§ Your goal: List each line of the data that holds the string "agent".

§ Provided records:
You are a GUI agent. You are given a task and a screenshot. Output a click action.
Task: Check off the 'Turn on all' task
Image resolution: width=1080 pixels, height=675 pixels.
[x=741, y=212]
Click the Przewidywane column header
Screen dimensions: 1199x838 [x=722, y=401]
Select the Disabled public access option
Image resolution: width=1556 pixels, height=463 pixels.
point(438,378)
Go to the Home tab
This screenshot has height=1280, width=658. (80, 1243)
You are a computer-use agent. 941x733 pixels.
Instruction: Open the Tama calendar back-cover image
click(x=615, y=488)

* * *

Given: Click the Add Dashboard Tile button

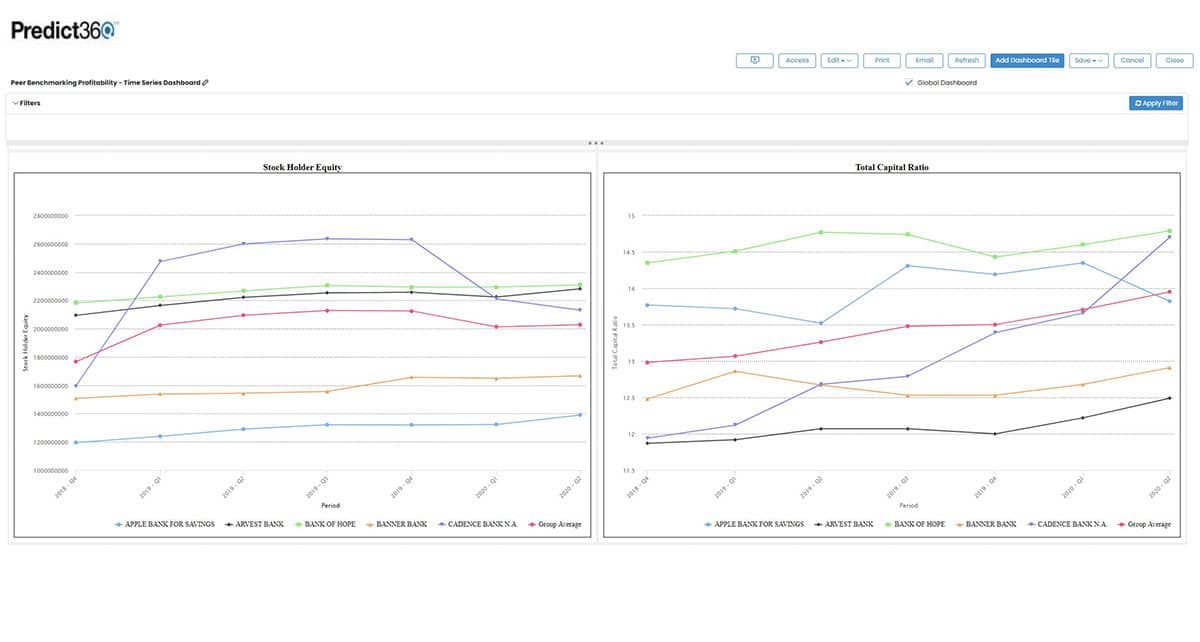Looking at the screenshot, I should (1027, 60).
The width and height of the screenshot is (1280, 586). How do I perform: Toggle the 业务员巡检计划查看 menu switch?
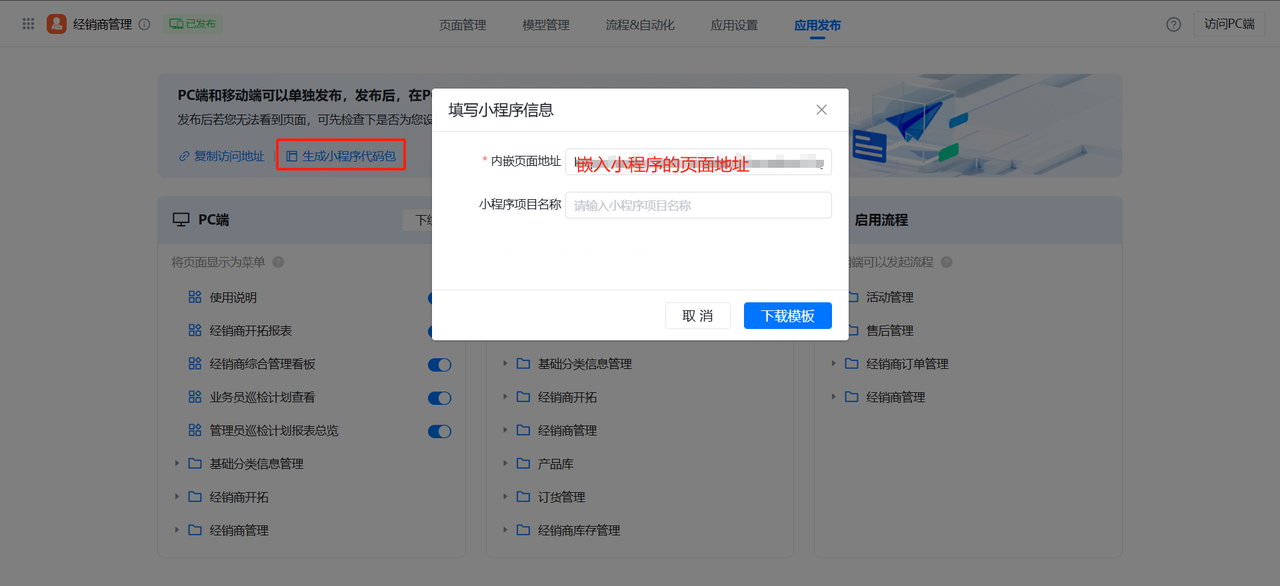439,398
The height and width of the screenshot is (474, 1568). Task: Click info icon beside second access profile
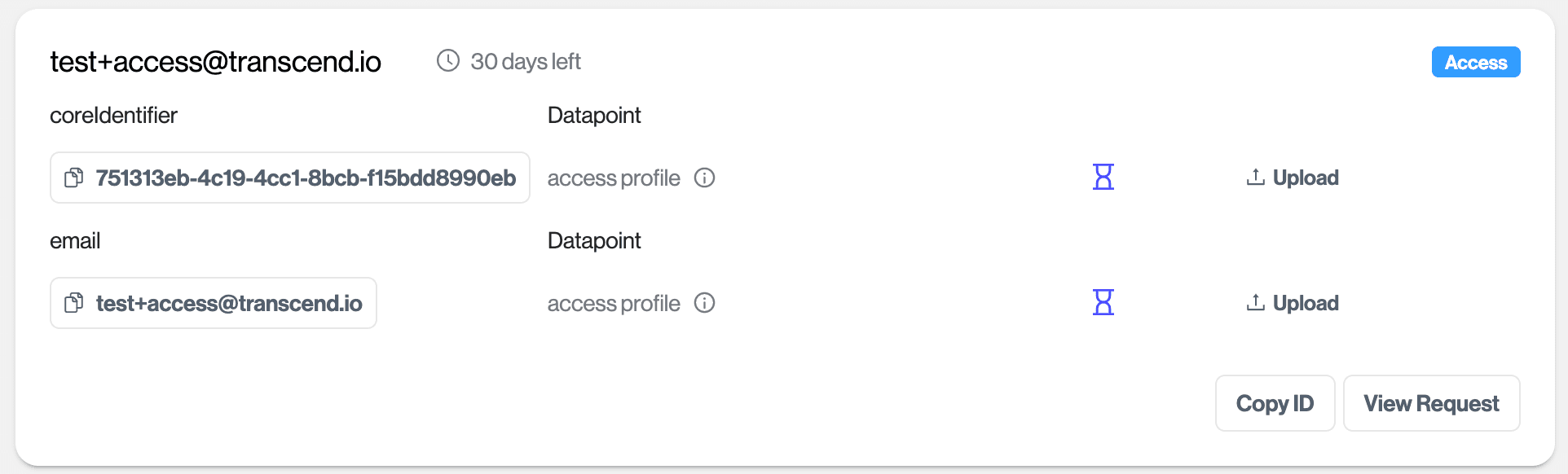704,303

--

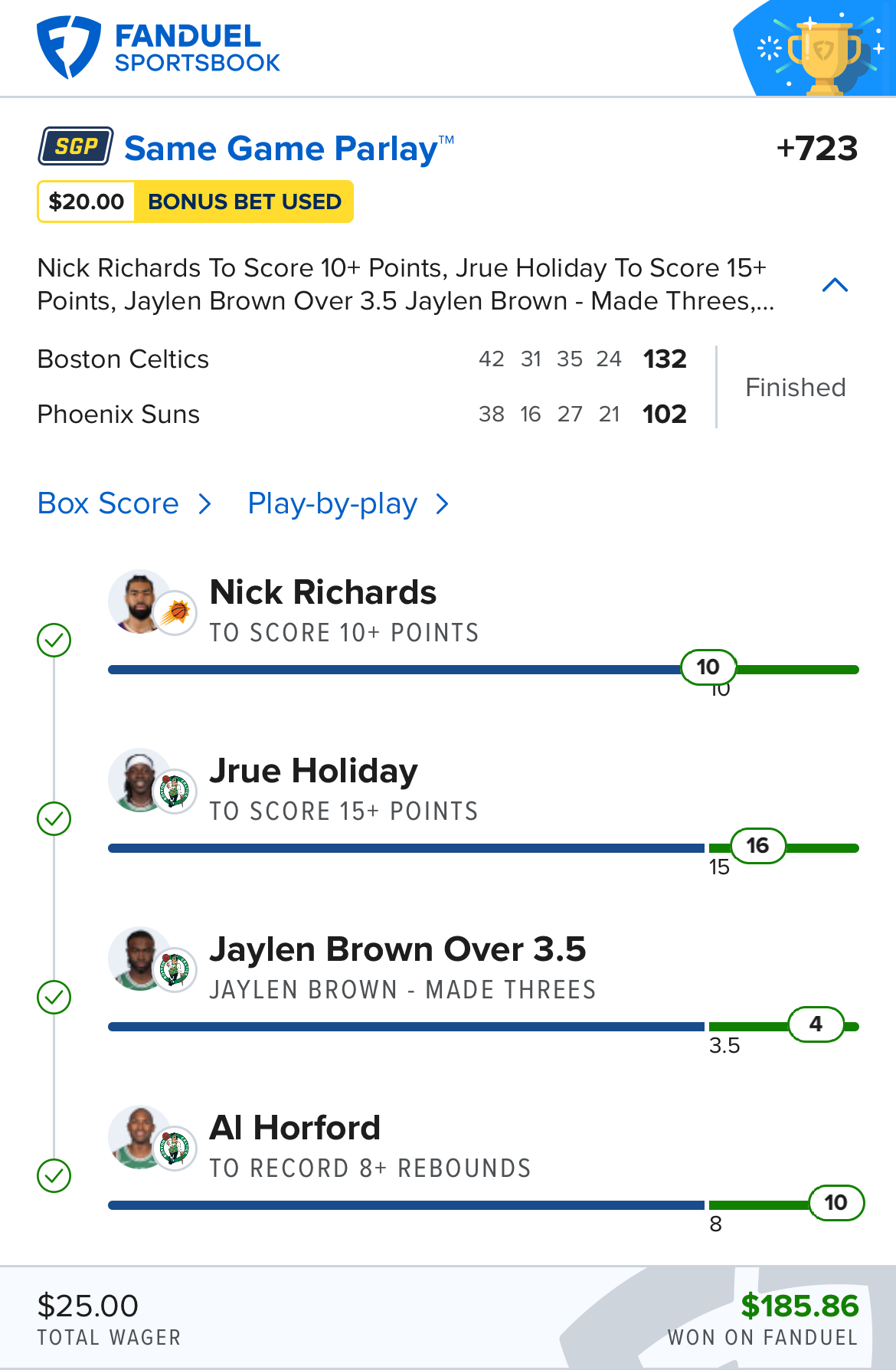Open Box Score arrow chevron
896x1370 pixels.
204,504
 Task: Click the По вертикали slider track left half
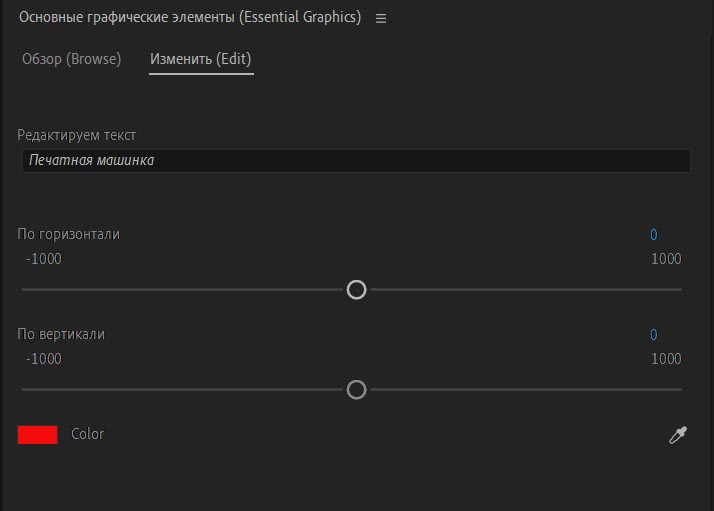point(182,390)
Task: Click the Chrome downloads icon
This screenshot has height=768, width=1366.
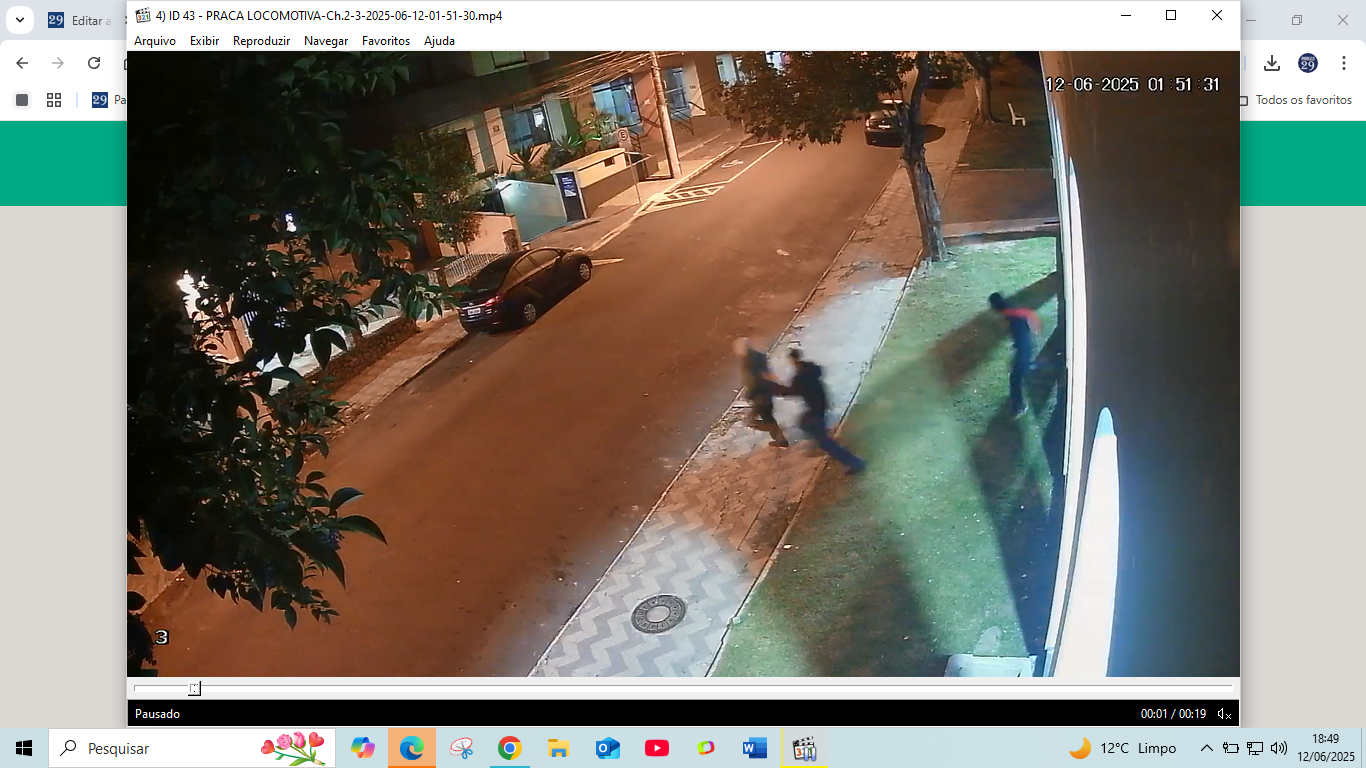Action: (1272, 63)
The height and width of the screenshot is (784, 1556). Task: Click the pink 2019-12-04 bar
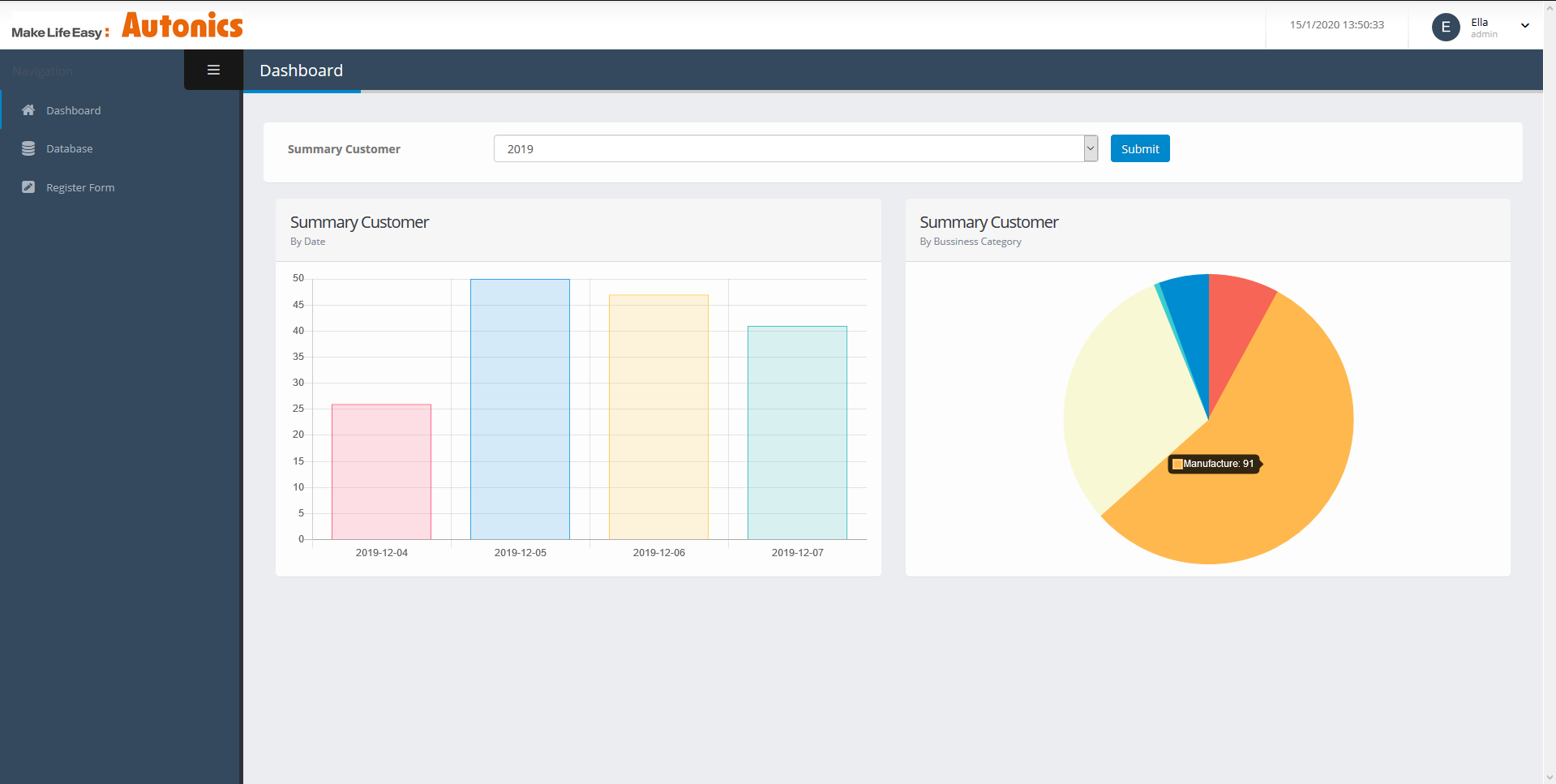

§ Written answer:
You are a GUI agent. You are given a task and a screenshot. Output a click action.
You are a computer-use agent. 941x733 pixels.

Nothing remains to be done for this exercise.